The Morning Journal (Lorain, OH)

Ex-NASA agent fears module will be melted down

- By Mark Gillispie

CLEVELAND » Whoever broke into an Ohio museum late Friday and stole a solid-gold replica of the Apollo 11 lunar module likely intends to melt it down for the value of the gold instead of trying to sell what could be a collectibl­e worth millions of dollars, said a Texas attorney and retired federal agent with NASA who has helped recover and locate stolen moon rocks worth millions of dollars.

The 5-inch high replica was discovered stolen after an alarm sounded just before midnight Friday at the Armstrong Air and Space Museum in Wapakoneta, the boyhood home of astronaut Neil Armstrong, the first person to set foot on the moon in July 1969.

Replicas made by the French jeweler Cartier were presented to Armstrong and fellow Apollo 11 space voyagers Buzz Aldrin and Michael Collins in Paris shortly after they returned to Earth.

The NASA agent, Joseph Gutheinz Jr., tells The Associated Press in an interview Sunday there’s a moon rock in the museum from the Apollo 11 mission that’s much larger than other rocks given away or loaned to museums or foreign countries that could easily be smuggled out of the country, where a geologist could verity its authentici­ty.

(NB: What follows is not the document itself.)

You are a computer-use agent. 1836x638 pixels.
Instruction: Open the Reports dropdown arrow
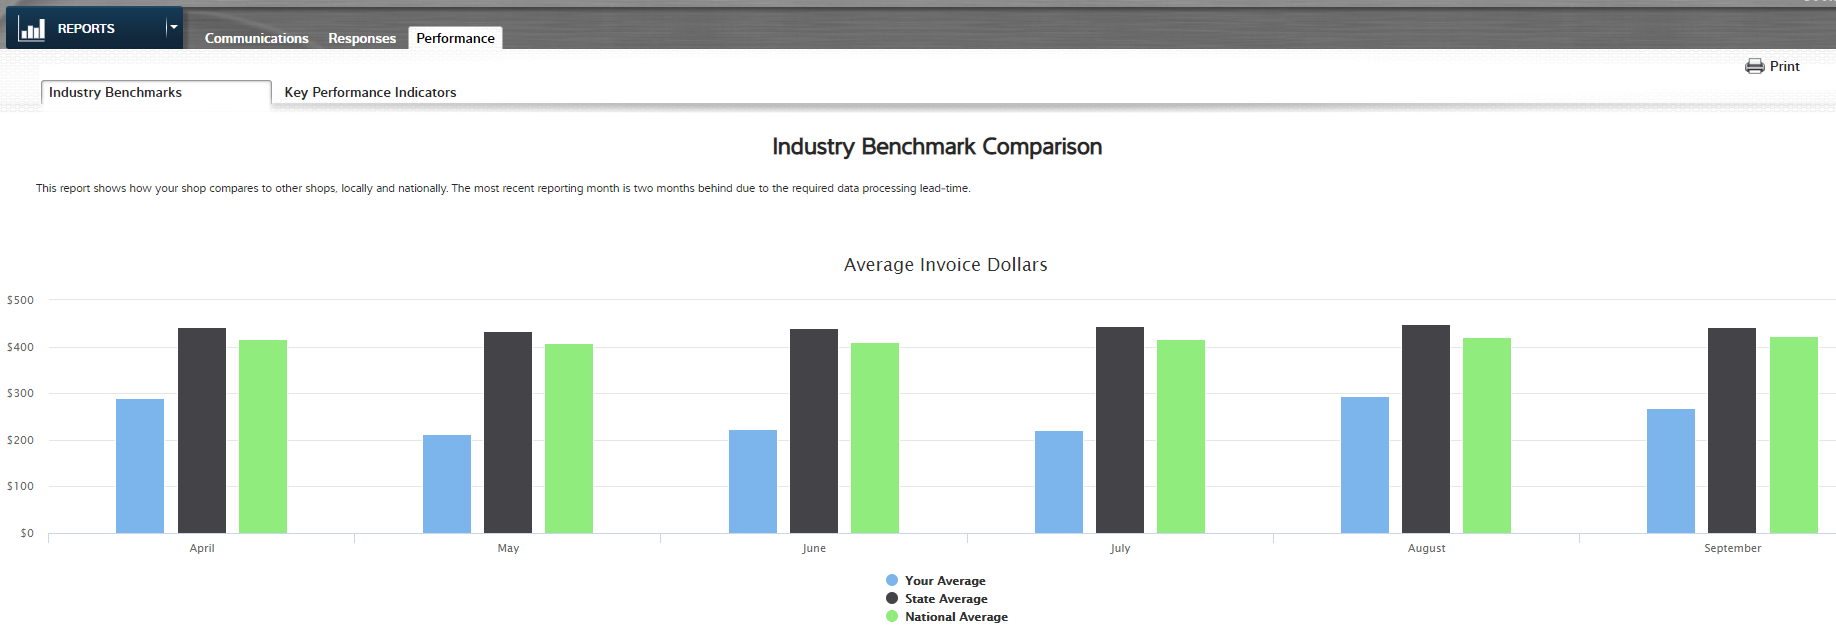(173, 28)
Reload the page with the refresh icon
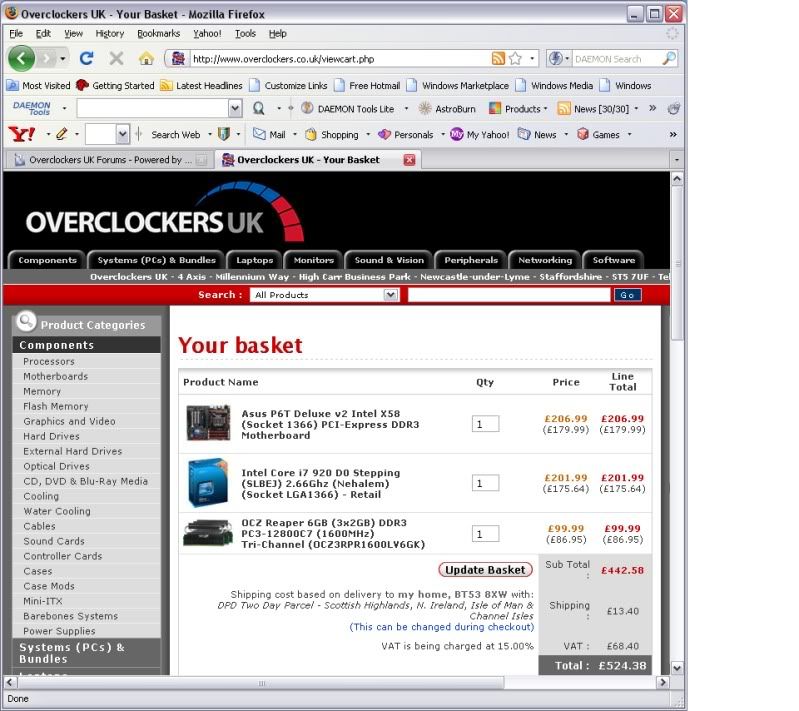The width and height of the screenshot is (799, 711). 87,59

He said it would be worth millions of dollars to a collector into space items.

“Either they didn’t have easy access to the moon rock, or they weren’t into collectibl­es,” Gutheinz said of the thief or thieves. “They were into turning a quick buck.”

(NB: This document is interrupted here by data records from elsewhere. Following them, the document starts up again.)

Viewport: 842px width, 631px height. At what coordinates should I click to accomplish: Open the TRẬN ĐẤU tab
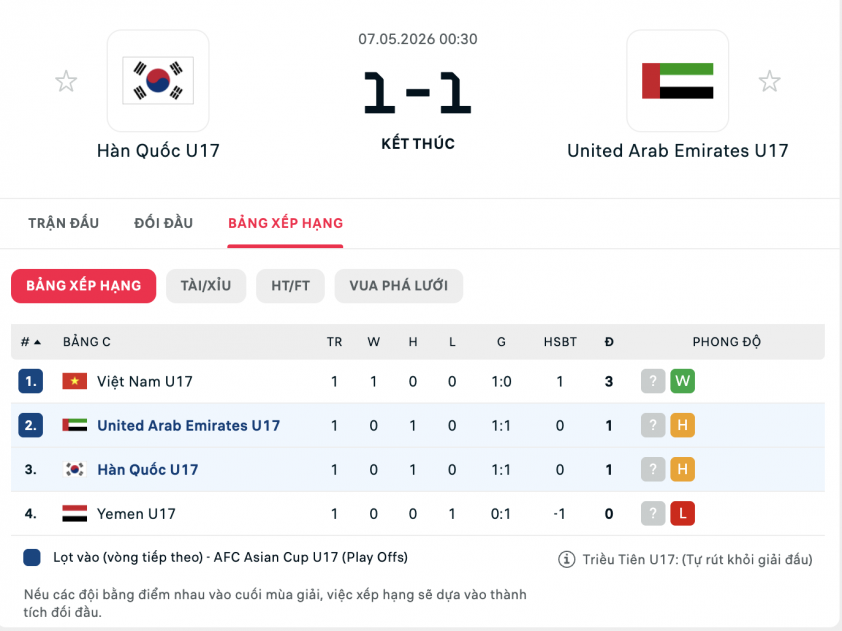63,223
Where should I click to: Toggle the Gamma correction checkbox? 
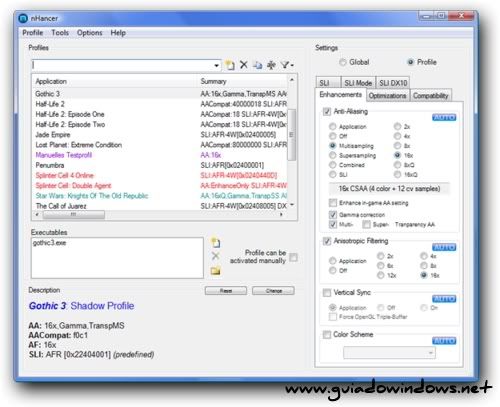coord(333,215)
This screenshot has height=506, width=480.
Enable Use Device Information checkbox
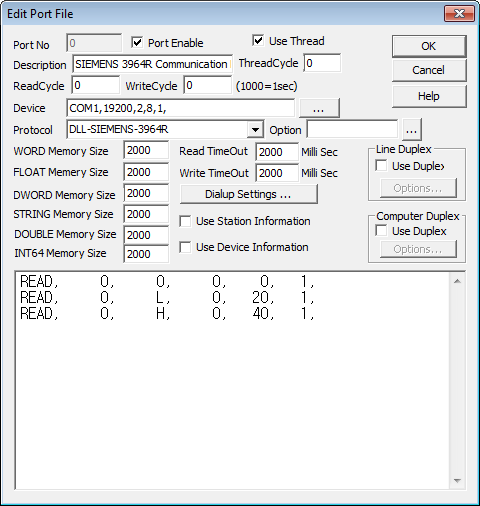click(x=185, y=247)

Gutheinz ran an undercover sting operation in 1998 that led to the recovery of a moon rock from the Apollo 17 mission originally given to the Honduran government. The seller offered the rock to Gutheinz for $5 million. He more recently has led a group of criminal justice students from the University Phoenix in a project that has identified 79 missing lunar samples and rocks from the Apollo 11 and Apollo 17 missions.